Here’s a good example, with Sanders perhaps the closest thing the party has to a front runner right now, this Clinton trash tour seems more damaging than anything Sanders did in 2016


i guess we all forget that Hillary Clinton is the head of the DNC and representative of all registered dems, even literally every one here who says she should GTFO
 
to be fair, i did start a thread in 2016 called "Ongoing Dem Debacle"
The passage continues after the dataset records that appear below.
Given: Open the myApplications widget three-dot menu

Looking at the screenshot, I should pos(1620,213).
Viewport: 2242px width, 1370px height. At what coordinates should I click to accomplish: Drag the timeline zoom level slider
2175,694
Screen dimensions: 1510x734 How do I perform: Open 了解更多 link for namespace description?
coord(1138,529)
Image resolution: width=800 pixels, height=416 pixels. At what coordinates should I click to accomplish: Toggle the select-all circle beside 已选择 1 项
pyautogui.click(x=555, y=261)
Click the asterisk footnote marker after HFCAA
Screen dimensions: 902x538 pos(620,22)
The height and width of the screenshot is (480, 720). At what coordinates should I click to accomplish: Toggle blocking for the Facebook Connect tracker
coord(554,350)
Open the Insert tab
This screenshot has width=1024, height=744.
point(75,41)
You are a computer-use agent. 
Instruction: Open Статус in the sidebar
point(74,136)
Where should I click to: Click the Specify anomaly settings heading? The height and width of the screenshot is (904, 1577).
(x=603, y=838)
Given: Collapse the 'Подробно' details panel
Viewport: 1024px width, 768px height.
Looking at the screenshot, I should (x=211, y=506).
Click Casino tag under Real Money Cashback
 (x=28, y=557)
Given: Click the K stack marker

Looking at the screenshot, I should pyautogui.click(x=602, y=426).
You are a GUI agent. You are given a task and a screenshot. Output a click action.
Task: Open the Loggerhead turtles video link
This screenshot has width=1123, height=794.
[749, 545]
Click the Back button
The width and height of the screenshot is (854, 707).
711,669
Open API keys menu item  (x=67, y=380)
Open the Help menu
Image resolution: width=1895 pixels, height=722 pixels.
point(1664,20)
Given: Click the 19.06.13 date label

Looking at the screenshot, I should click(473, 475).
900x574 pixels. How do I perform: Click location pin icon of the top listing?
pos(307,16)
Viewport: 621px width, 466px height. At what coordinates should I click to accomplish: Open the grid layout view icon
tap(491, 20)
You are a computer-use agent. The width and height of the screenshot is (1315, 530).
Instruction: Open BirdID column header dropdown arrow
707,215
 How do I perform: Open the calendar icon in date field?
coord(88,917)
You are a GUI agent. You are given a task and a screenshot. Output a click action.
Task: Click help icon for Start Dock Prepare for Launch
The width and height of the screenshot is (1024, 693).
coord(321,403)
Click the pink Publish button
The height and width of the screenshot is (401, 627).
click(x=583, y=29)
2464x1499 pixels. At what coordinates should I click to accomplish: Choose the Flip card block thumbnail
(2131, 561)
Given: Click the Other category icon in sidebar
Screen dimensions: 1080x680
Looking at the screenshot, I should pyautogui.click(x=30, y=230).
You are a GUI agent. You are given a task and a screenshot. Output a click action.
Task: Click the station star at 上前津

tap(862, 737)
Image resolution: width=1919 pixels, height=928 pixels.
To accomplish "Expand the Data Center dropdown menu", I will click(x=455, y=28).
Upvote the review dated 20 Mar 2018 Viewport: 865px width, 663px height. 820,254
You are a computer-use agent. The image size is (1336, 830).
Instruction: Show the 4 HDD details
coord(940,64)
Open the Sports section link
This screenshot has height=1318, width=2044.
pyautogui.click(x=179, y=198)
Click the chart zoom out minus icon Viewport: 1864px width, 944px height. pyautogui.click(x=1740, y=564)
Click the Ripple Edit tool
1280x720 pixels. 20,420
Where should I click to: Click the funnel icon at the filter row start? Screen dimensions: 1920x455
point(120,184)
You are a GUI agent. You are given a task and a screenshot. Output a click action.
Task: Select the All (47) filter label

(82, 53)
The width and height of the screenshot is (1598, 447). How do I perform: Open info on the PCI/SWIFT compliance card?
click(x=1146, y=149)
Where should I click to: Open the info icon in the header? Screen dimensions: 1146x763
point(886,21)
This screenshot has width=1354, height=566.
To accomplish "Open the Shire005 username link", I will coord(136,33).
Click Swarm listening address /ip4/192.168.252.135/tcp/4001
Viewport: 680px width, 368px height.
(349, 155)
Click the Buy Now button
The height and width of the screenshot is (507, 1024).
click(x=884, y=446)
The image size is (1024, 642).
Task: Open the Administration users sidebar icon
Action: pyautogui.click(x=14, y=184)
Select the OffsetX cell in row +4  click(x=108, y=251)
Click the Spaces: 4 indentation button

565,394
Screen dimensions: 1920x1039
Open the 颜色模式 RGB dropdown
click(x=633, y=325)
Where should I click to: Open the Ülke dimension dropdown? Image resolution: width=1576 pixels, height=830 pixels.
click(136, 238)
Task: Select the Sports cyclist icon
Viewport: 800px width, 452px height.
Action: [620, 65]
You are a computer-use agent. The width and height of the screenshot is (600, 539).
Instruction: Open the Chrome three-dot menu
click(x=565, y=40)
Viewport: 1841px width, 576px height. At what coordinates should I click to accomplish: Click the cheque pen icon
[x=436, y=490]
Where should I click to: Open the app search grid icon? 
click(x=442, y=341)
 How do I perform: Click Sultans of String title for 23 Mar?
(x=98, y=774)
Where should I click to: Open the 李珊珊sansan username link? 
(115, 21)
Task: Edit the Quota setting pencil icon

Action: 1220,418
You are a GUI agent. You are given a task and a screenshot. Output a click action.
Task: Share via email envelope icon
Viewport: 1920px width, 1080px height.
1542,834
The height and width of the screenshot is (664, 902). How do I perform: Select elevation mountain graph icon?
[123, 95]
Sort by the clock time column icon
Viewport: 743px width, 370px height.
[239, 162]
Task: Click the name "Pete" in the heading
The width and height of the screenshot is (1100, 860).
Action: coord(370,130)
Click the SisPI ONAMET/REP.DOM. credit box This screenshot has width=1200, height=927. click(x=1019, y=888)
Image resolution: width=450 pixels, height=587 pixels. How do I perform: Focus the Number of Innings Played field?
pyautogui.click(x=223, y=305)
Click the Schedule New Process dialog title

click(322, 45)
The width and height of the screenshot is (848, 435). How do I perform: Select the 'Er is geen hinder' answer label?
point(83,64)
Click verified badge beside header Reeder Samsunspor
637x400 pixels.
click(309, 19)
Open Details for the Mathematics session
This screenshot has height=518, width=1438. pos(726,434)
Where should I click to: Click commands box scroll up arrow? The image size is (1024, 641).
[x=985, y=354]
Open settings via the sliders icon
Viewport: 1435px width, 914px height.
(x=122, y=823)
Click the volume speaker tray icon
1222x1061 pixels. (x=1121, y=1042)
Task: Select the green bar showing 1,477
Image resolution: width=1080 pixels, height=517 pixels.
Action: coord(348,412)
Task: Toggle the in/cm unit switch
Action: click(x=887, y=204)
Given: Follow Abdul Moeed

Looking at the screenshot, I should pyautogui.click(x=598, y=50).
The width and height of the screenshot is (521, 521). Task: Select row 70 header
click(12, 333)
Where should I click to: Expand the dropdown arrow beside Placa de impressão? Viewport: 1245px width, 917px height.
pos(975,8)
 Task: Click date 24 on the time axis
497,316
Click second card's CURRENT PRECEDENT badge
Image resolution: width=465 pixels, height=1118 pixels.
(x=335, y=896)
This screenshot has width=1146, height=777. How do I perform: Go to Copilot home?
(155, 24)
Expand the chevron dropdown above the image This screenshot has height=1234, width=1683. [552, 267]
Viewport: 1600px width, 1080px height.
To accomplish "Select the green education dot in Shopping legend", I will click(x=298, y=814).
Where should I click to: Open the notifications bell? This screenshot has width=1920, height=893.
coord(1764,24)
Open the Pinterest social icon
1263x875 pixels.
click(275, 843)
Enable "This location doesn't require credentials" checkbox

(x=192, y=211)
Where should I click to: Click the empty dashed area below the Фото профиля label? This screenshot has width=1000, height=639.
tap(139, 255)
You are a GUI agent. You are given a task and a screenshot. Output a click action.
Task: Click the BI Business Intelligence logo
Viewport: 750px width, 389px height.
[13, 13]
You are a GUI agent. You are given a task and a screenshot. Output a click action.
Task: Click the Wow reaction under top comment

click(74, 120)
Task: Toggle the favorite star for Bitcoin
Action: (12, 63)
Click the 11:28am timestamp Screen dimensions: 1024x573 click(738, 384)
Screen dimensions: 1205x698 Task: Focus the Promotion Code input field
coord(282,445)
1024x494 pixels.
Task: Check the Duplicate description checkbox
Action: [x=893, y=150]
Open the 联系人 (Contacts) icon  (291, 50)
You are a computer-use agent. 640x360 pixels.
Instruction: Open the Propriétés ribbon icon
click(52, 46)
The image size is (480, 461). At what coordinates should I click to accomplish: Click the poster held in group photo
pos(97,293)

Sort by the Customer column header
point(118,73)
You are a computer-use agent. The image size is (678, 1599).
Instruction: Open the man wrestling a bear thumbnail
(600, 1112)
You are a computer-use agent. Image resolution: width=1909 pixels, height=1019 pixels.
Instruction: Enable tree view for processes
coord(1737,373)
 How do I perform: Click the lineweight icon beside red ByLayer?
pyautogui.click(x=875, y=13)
A fair point indeed. I get tired of the NED types who can only punch down at the Pubs but I can see how it gets tired to hear from the left only when the party is getting it wrong. Plenty of bright young talent in the party too.
 
I think about this, and even more so about the scenario where Bernie gets elected and is unable to advance his agenda at all -- I wonder what it does to the movement

it can get you cynical, but ultimately I settle on the idea that you can't play scared or else you'll never really get anywhere


but at the end of the day, you have to stick with your ideology -- history has shown time and time again that the popular thing isn't necessarily the right thing

This is a good post.
 
I mostly agree with the Strickland article, I mean who the fuck is a swing voter these days and if that is the case our elected leaders fates depend on what amounts to the dumbest of citizens.
 
i guess we all forget that Hillary Clinton is the head of the DNC and representative of all registered dems, even literally every one here who says she should GTFO

Well she isn’t, but Podesta and Frank made it to the rules committee of the party in spite of their absurd 2016 efforts on her behalf. And Bloomberg basically paid to get two seats and the same week the rule changed about donor minimums. It’s just a basic rift in the party over whether the way forward is digging in the entrenched party of 2008-16 or if it’s time to start looking at successes of the grassroots. If Sanders wins and Turner takes over the DNC I’d be worried about all the establishment bridges getting burned at once too.
 
I haven't delved into her methods, but the theory that turnout is all that matters rings true to me.
 
I mostly agree with the Strickland article, I mean who the fuck is a swing voter these days and if that is the case our elected leaders fates depend on what amounts to the dumbest of citizens.

I think the true swing voters in the 2020 election -- in the sense that they are definitely going to vote, but unsure which mainstream party candidate to vote for -- are the upper and upper middle class voters who abhor Trump's behavior and lack of tact, but are scared of the personal financial implications of a more leftist president
 
Yeah, I read that yesterday and was thinking about posting it. Glad she's more optimistic about 2020 than I am. And I hope she's right that Dems and Dem leaners are motivated for 2020 no matter who the nominee is. If I understood her correctly, I'm not sure I buy into the theory that the 3rd party voters were mostly folks who otherwise would have voted for Hillary. Stein voters, sure. But I figured most Johnson voters were never Trumper Pubs. And I agree with her notion that the number of swing voters is less than a lot of media types hype it up to be. I do think a big part of the reason Clinton lost was turnout was down because there was not a ton of enthusiasm for her, and folks figured the election was in the bag because all the talking heads said she was going to win.

Also liked the piece they have today on Trump changing the EC map in 2016 and the emphasis they put on MN. Trump is gunning hard for MN, and it is in play.